San Francisco's Department of Technology logged a significant push this week to identify and replace duplicate images embedded across dozens of municipal websites and public-facing databases, a housekeeping effort that city IT staff say has been quietly clogging storage systems and slowing page load times across SF.gov and related portals. The work accelerated ahead of the June 30 fiscal year-end deadline, with staff now carrying the momentum into the holiday week.
The timing matters because the city is in the middle of a broader digital infrastructure overhaul. The Mayor's Office of Housing and Community Development, which maintains online dashboards tracking affordable unit production across neighborhoods from the Tenderloin to Bayview-Hunters Point, has been one of the primary consumers of image-heavy content. Duplicate permit photos, redundant project renderings, and stacked asset files have accumulated over years of rushed uploads during the pandemic-era remote work transition. Getting that cleaned up is now part of a larger push to make public data portals faster and more reliable.
What's Actually Happening Across City Systems
The Department of Technology's Digital Services team, based at 1 South Van Ness Avenue, has been running automated deduplication scripts across shared cloud storage since late June.
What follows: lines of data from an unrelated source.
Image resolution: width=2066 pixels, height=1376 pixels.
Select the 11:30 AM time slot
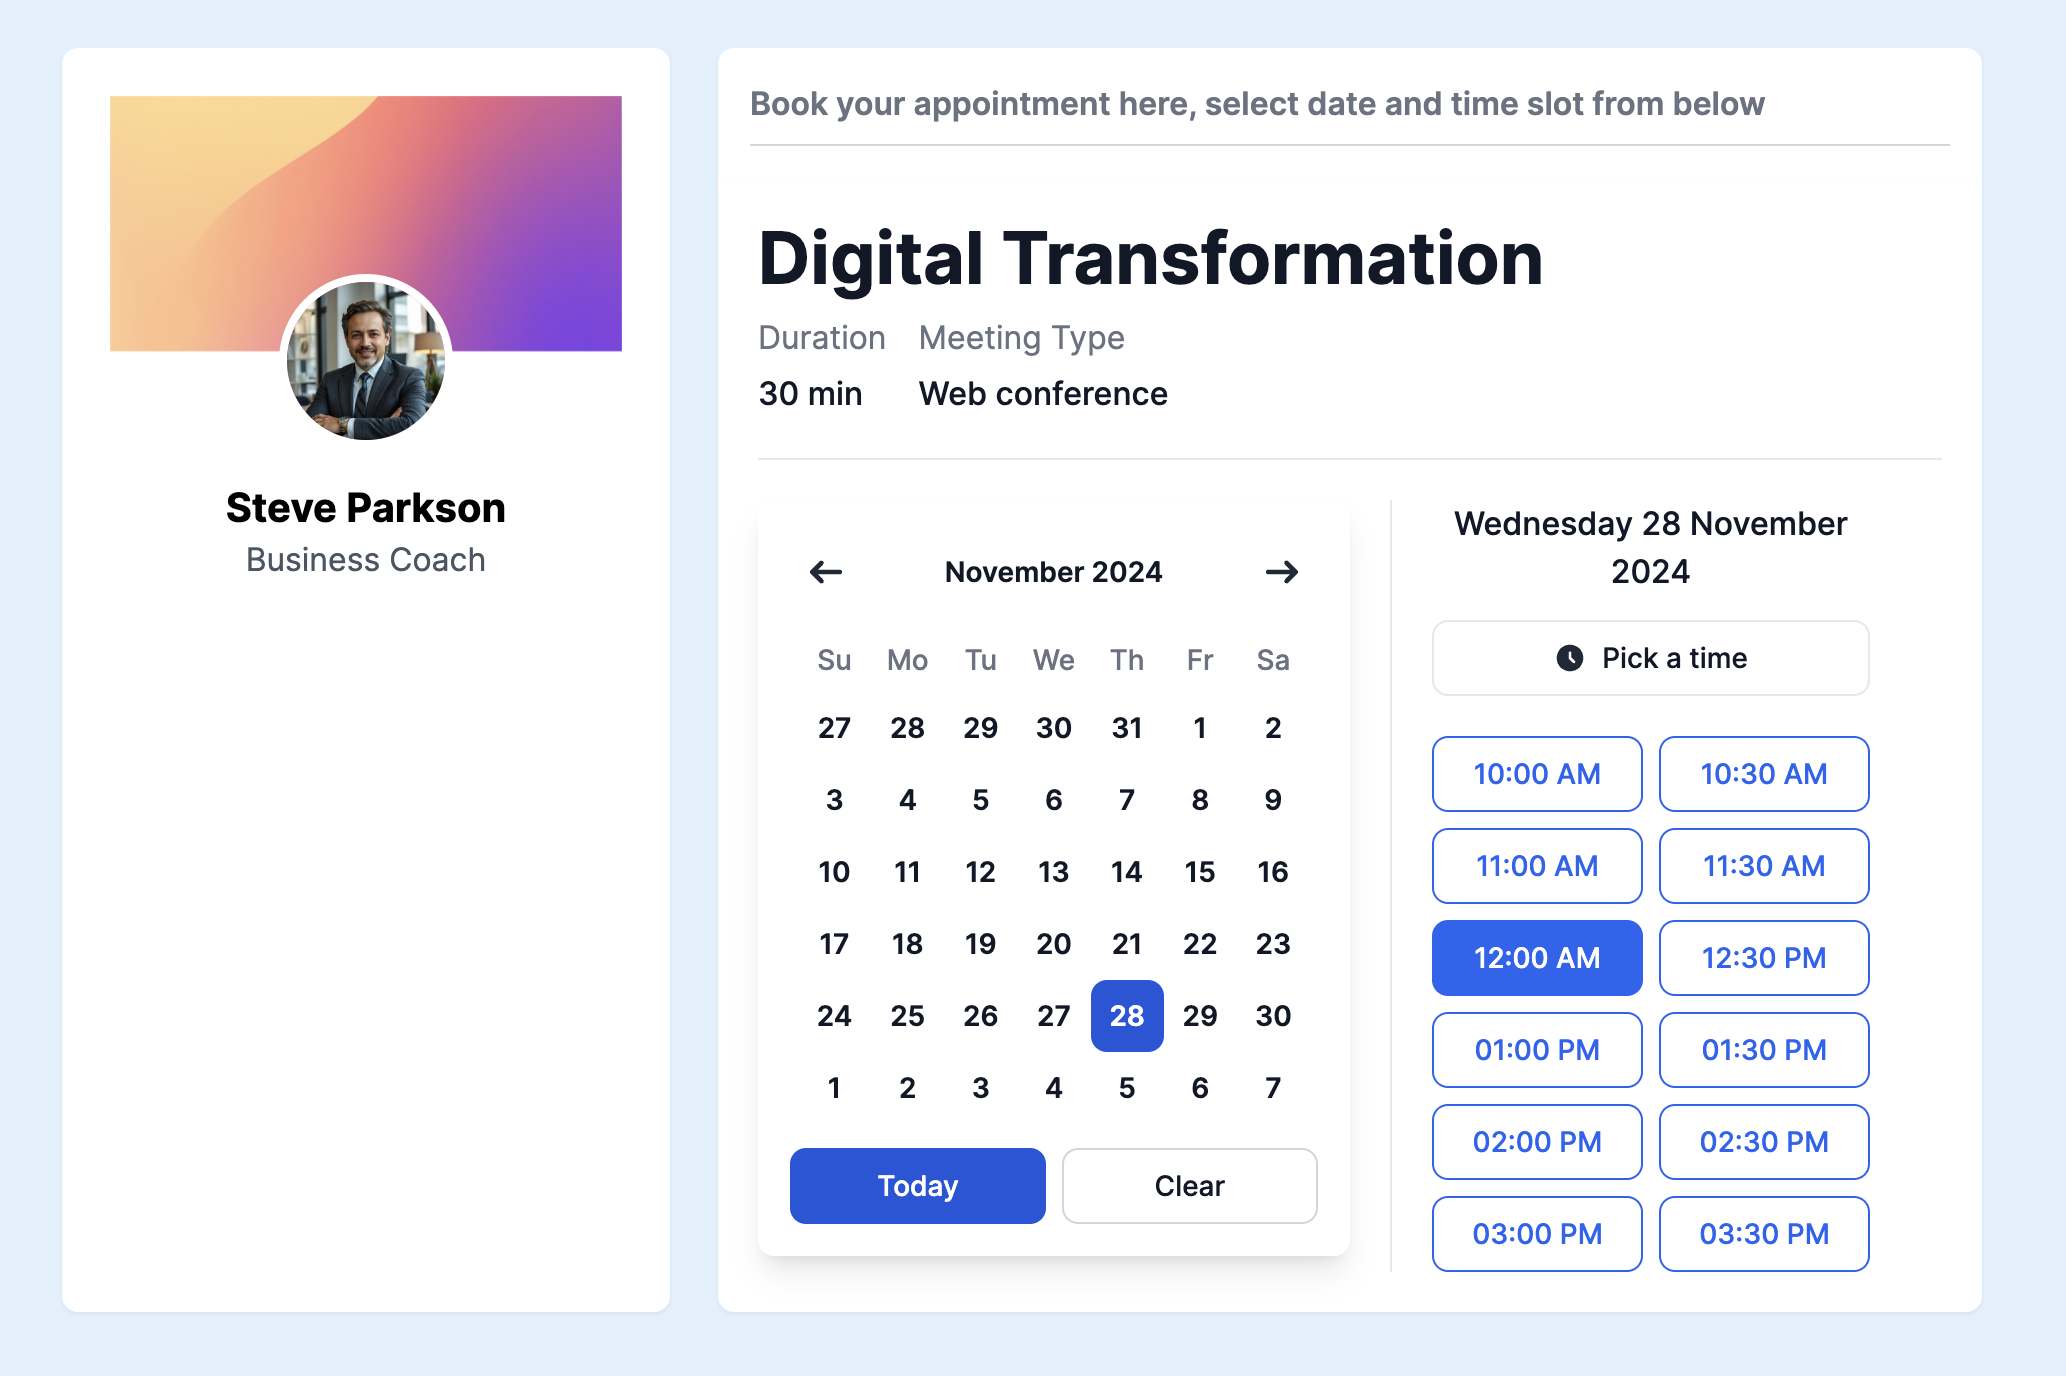coord(1764,865)
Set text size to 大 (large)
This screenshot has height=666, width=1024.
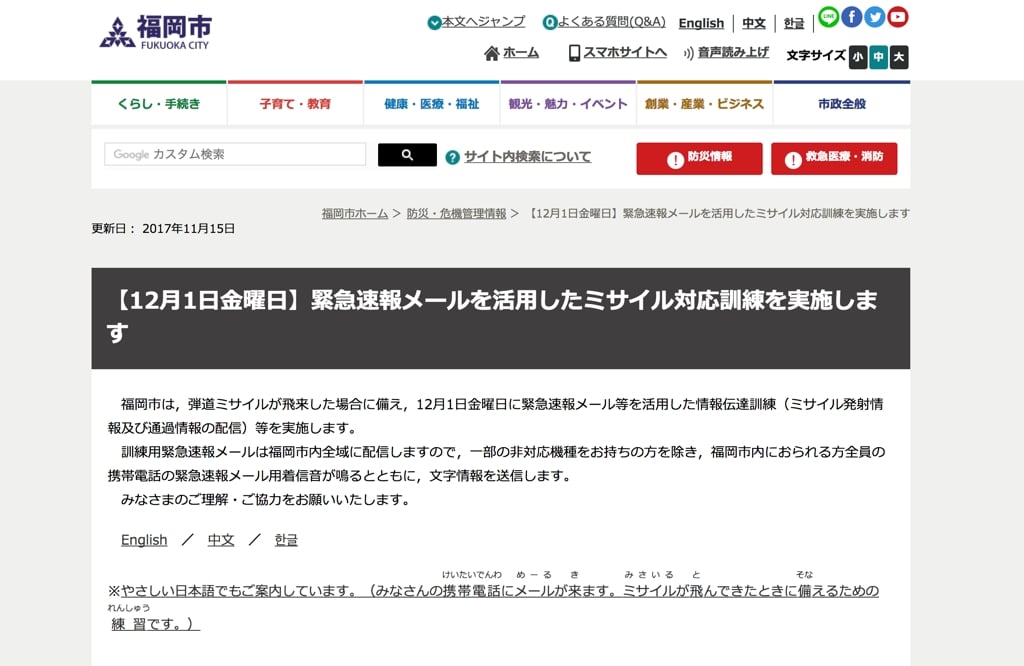pos(899,57)
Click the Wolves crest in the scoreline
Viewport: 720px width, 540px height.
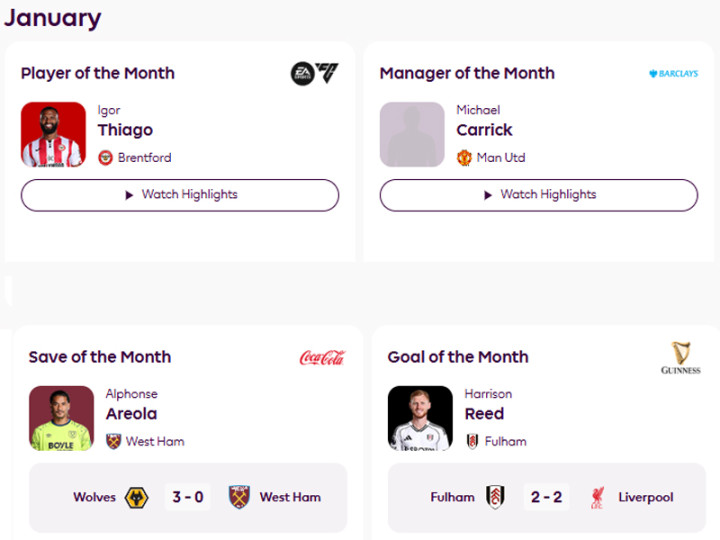(x=137, y=497)
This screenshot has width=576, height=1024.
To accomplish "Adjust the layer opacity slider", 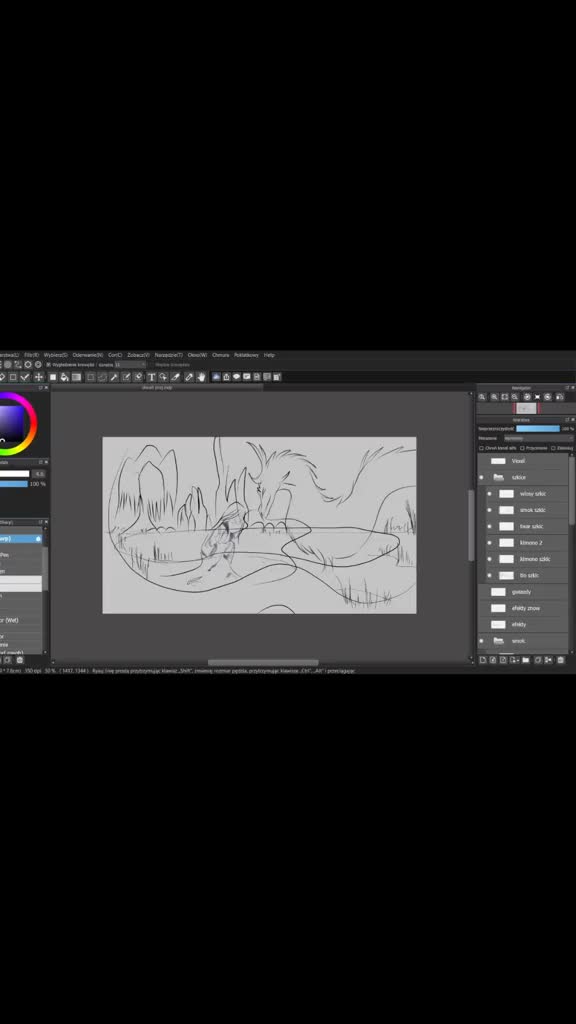I will (x=537, y=428).
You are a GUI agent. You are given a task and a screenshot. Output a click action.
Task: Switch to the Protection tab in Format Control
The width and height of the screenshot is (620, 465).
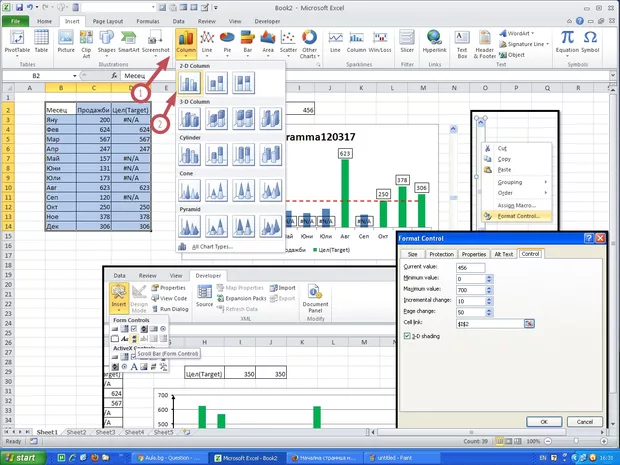click(441, 254)
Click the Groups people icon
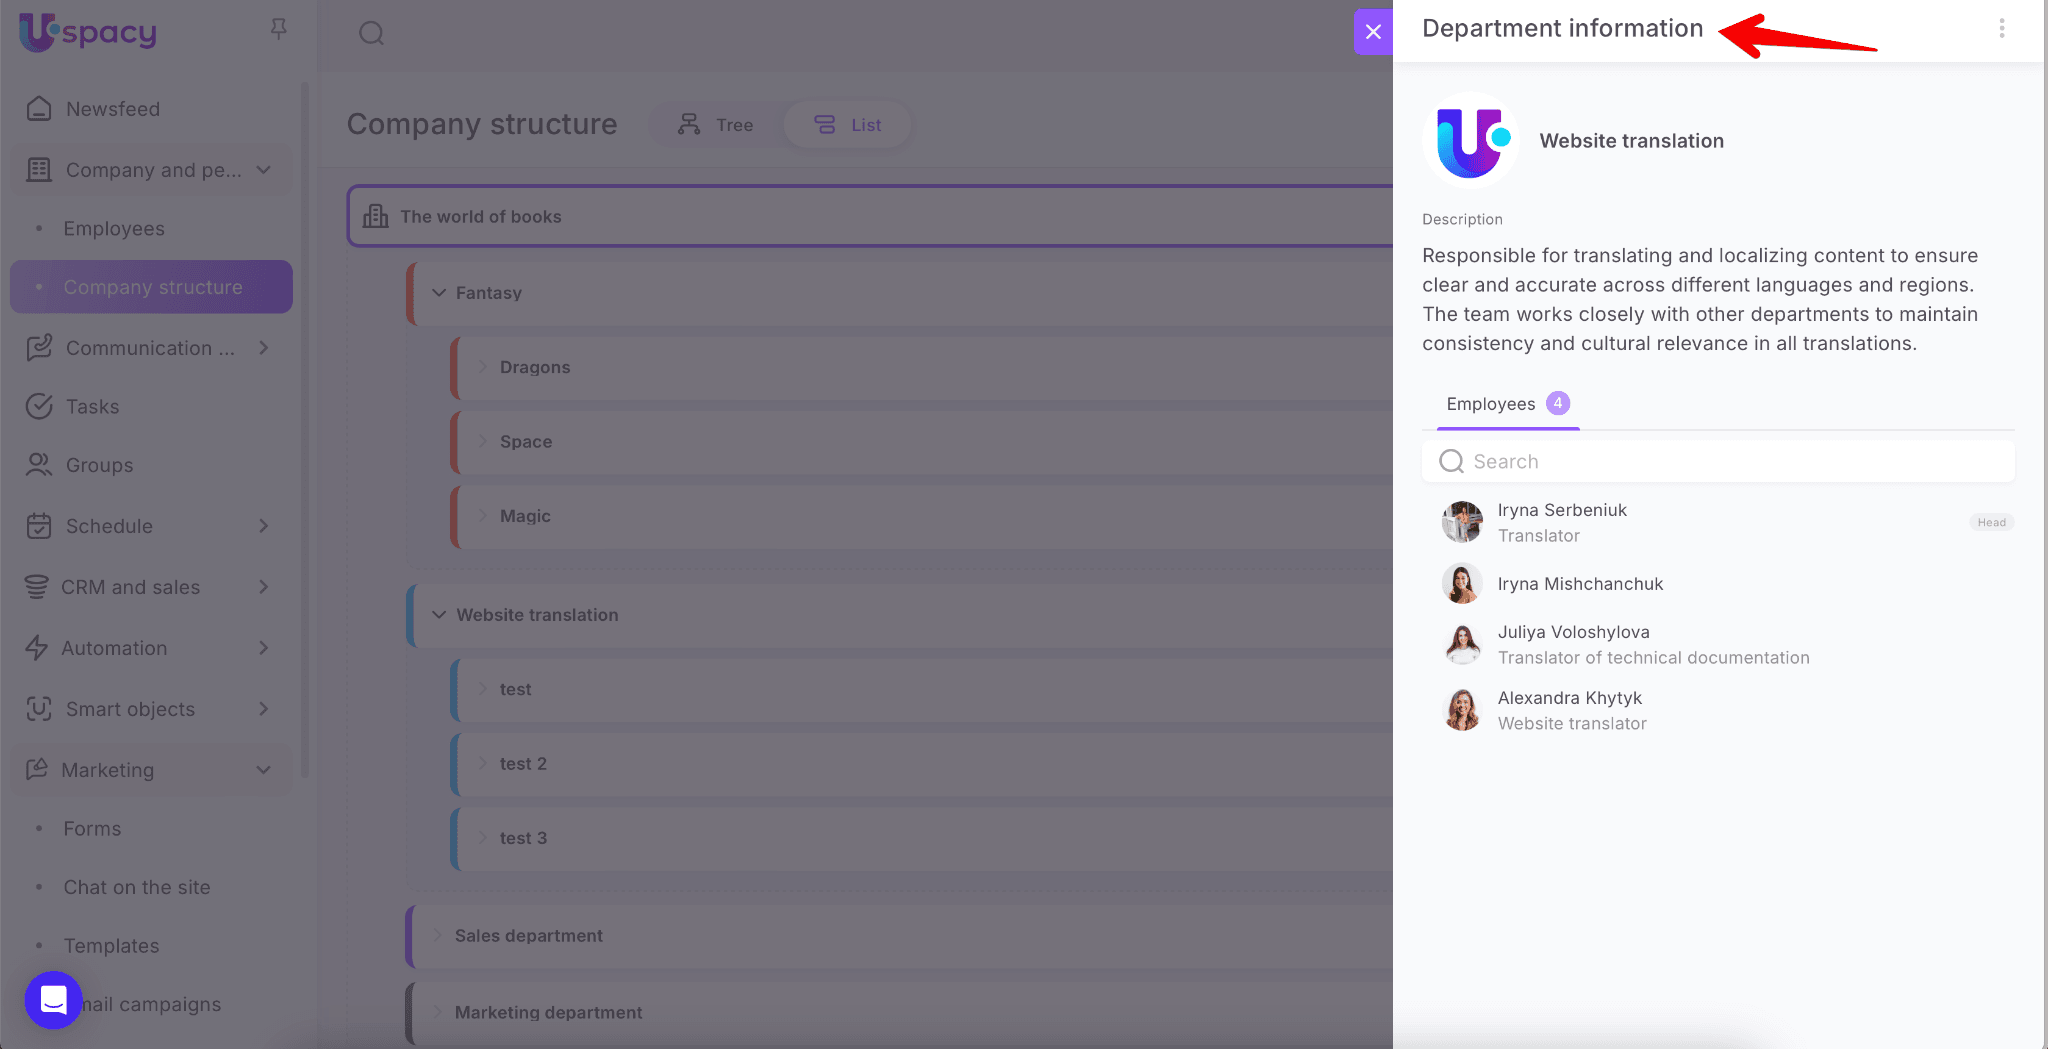Screen dimensions: 2048x1049 (x=39, y=465)
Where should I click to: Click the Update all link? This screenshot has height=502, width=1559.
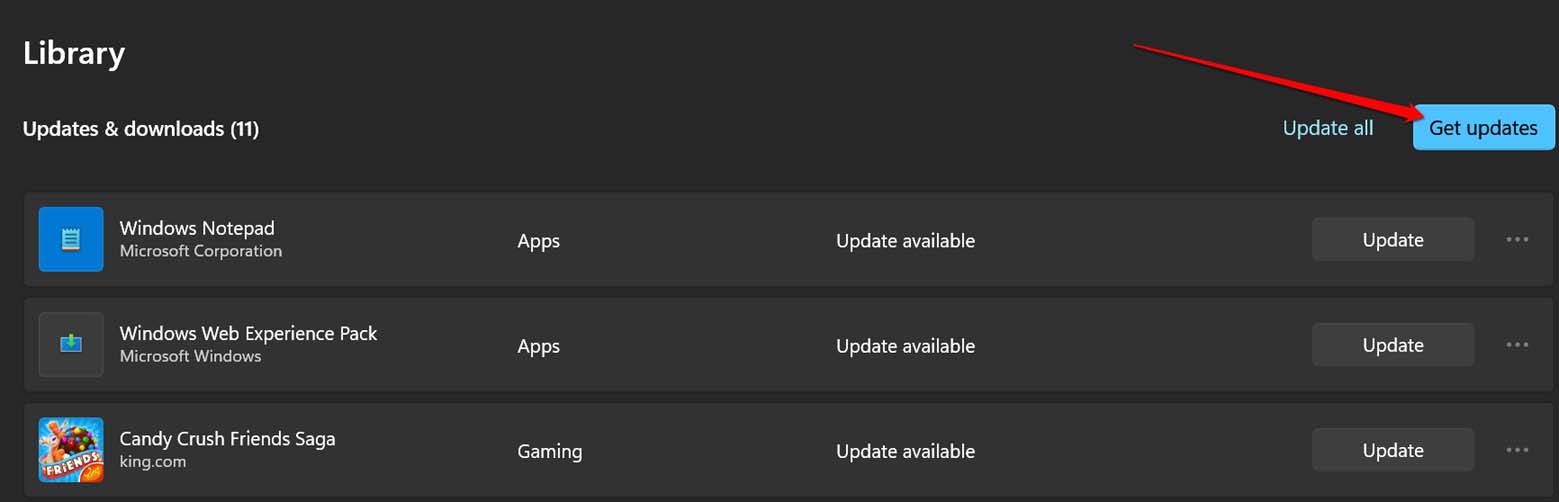(x=1327, y=128)
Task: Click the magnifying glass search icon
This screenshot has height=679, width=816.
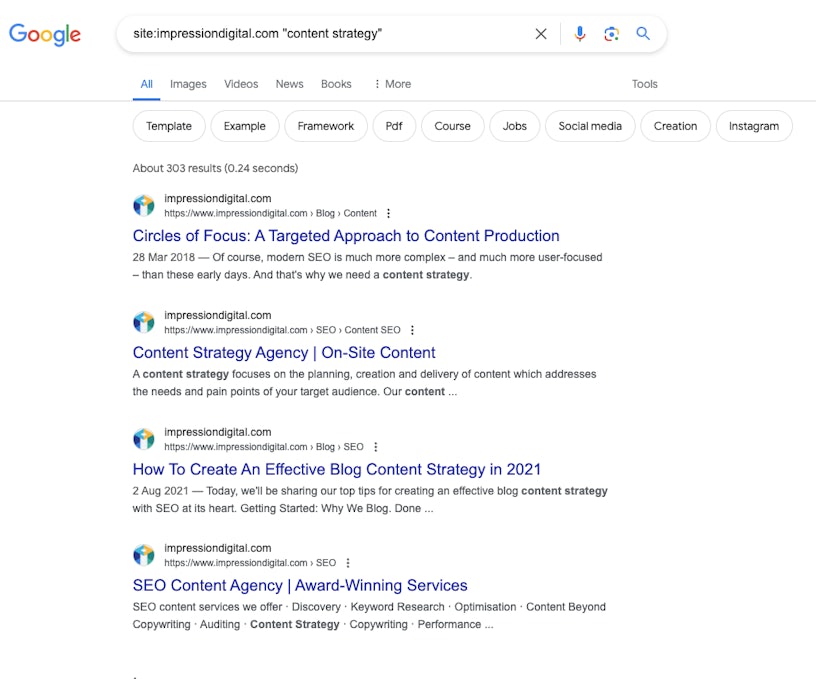Action: [x=643, y=34]
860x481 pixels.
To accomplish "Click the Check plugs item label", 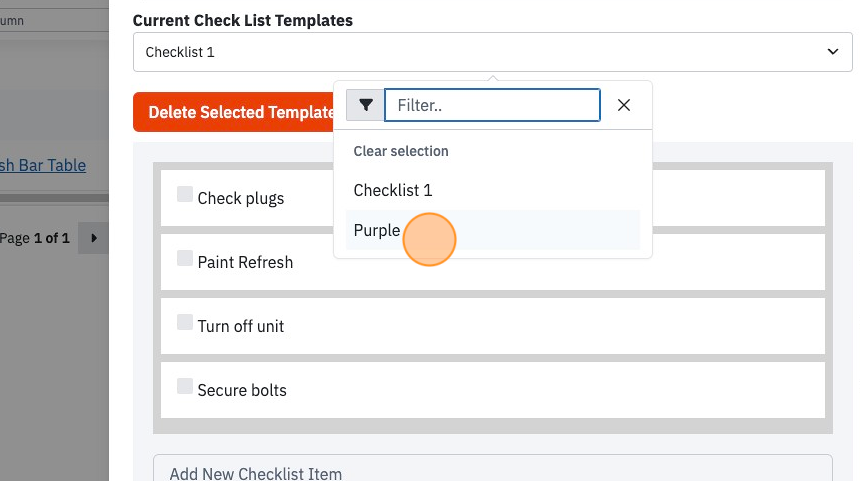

According to city IT documentation reviewed this week, the project targets image assets stored in the city's Amazon Web Services environment, which San Francisco migrated to under a contract originally signed in 2019. Workers are not simply deleting files — they are replacing confirmed duplicates with canonical versions tagged with standardized metadata, so the same photo of, say, a Caltrain station or a Mission District affordable housing project doesn't appear under a dozen different filenames.
SF Digital Services, the civic tech unit that handles the public-facing layer of SF.gov, has separately flagged that duplicate imagery has contributed to slower load times on mobile devices — a problem that disproportionately affects residents in lower-income neighborhoods where broadband access is limited and mobile browsing is the primary way people interact with city services. The team estimates that image deduplication alone could reduce asset storage overhead by roughly 18 to 22 percent across the main SF.gov content management system, according to internal benchmarking shared in a June project update.
The effort connects to work already underway at the San Francisco Public Library, which has been digitizing its collection through the Civic Art Collection program and the San Francisco History Center at the Main Library on Larkin Street. Librarians there have dealt with duplicate scans appearing in the Online Archive of California, a federated database used by researchers nationally. This week, library staff confirmed they are coordinating with the Department of Technology to align deduplication protocols so that images removed from one system don't create broken links in another.
Why This Week, and What Comes Next
The Fourth of July holiday gave city IT teams a rare window. With most departments running skeleton crews and web traffic to SF.gov dropping by a typical 40 percent on federal holidays, the Digital Services team scheduled the most intensive batch-processing runs for the July 3–5 window, minimizing risk of disruption to residents trying to access services. The approach mirrors what the city used during the 2023 Salesforce Transit Center network migration, when engineers deliberately timed major changes to low-traffic periods.
Residents and nonprofit organizations that regularly pull images from city open data portals — including housing advocacy groups working out of offices in SoMa and the Richmond District — will want to audit any direct image links they've hardcoded into their own websites or reports. The Department of Technology is maintaining a redirect registry to catch broken URLs, but direct links to deprecated duplicate files may start returning errors as early as next week.
For anyone building tools on top of San Francisco's open data infrastructure, the city's DataSF team at datasf.org has posted guidance on using the updated canonical asset paths. The full deduplication sweep is expected to complete by July 18, after which the Department of Technology plans to publish a public-facing summary of how much storage was recovered and what performance gains were measured across the city's digital services.